I'm having a hard time figuring out a good way to solve this problem. I have two SBCs running Buildroot Linux that are almost completely identical except for a USB ACM card that I am trying to detect at startup and loadup services dynamically based on what SBC it is (so for example, have a script "touch sbc1" if card is detected or "touch sbc2" if it is not and then use this file to load up different configurations for the network).
I am using a static dev table, Busybox init, and the 3.12.20 kernel (with which USB CDC is compiled in as a built-in driver; I disabled modules). Here is the problem: I write a script (S00setup, so it is the first script in rcS that should run; this script MUST run before the network script) to check for the presence of this card. It seems the CDC ACM driver loads on both boards regardless if it is there or not so that check does not work (buffer always says usbcore: registered new interface driver cdc_acm followed by cdc_acm: USB Abstract Control Model driver for USB modems and ISDN adapters). Also, my dmesg output cuts out at about 2 seconds calling it from the script and it is only after that that it will actually assign /dev/ttyACM0 to the device. How do I force the kernel to finish booting before processing this init file so I can properly detect it? Would a "sleep" here work? If not, then what? Is there some type of DoEvents() for Bash/Linux? It is the same case with detecting the card with lsusb in that the device will not show up until after the scripts are processed, which doesn't make sense to me. So to ask a similar question, I guess another way for this to work is to force poll USB devices; is there anyway at all to do that?
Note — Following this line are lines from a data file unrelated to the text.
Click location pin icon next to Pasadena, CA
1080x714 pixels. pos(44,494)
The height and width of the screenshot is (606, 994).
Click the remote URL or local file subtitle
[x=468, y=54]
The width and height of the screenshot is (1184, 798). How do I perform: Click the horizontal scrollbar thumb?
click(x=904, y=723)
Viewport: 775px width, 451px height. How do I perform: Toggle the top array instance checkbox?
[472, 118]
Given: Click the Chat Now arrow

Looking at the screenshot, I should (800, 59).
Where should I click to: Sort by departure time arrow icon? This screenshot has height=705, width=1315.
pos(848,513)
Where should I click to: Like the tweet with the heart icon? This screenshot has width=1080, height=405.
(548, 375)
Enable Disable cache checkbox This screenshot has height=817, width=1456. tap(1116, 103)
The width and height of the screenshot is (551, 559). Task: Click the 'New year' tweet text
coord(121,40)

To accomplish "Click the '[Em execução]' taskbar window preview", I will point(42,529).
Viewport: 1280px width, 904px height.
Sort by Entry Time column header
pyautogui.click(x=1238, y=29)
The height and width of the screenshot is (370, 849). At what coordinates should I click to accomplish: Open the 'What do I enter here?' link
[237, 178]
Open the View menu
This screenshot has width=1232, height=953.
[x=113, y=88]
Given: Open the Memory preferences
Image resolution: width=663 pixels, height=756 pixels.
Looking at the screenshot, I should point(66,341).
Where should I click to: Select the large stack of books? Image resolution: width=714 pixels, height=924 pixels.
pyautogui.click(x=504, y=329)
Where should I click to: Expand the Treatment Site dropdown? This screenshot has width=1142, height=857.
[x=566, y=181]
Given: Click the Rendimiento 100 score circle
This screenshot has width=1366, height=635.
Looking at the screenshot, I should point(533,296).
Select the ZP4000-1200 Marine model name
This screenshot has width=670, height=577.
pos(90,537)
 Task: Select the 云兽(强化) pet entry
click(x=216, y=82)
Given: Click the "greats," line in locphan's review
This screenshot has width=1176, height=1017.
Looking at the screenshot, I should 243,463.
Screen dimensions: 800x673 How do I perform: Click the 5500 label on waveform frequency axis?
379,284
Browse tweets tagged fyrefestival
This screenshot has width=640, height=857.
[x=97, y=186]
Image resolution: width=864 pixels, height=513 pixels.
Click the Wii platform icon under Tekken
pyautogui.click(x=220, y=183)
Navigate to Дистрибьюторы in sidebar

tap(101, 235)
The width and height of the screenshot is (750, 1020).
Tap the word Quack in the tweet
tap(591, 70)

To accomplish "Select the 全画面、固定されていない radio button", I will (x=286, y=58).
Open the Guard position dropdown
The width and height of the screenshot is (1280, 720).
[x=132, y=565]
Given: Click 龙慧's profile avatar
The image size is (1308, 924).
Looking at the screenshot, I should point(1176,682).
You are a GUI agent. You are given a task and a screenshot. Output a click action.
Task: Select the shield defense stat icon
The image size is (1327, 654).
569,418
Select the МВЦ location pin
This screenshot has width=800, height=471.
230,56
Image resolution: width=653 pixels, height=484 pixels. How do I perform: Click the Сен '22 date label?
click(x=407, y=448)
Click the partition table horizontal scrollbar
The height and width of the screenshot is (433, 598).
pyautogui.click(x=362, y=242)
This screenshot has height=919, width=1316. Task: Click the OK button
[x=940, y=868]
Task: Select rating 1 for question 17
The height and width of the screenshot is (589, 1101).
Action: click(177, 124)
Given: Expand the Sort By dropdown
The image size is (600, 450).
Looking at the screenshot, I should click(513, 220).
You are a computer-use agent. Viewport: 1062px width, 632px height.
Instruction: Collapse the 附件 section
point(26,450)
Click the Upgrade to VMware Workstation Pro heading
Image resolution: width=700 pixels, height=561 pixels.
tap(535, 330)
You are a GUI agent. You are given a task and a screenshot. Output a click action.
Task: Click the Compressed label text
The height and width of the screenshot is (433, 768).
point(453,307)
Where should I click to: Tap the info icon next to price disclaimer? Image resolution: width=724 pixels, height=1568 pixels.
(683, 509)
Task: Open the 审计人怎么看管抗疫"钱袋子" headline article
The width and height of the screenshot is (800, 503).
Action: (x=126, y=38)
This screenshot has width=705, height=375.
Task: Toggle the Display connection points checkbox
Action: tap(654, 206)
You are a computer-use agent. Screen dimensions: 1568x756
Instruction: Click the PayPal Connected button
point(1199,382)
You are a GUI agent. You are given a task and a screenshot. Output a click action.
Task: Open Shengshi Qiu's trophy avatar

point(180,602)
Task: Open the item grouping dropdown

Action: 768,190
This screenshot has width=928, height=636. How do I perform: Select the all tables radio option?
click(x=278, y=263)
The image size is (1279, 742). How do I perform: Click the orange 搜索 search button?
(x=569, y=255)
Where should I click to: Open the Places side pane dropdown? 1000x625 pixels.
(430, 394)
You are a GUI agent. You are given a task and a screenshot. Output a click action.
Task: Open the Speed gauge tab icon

I posted this question here instead of Unix&Linux since you guys here seem to be more experienced with this and in case there was any quick program I can write to force the kernel to finish processing. I am only missing an additional 1-2 seconds of the kernel buffer when it actually assigns devices to ttys and whatnot. This is the output I need to differentiate the two boards. Obviously, the reason I am doing this is because I want to use the same OS image on both systems; for configuration management purposes, it is much easier this way.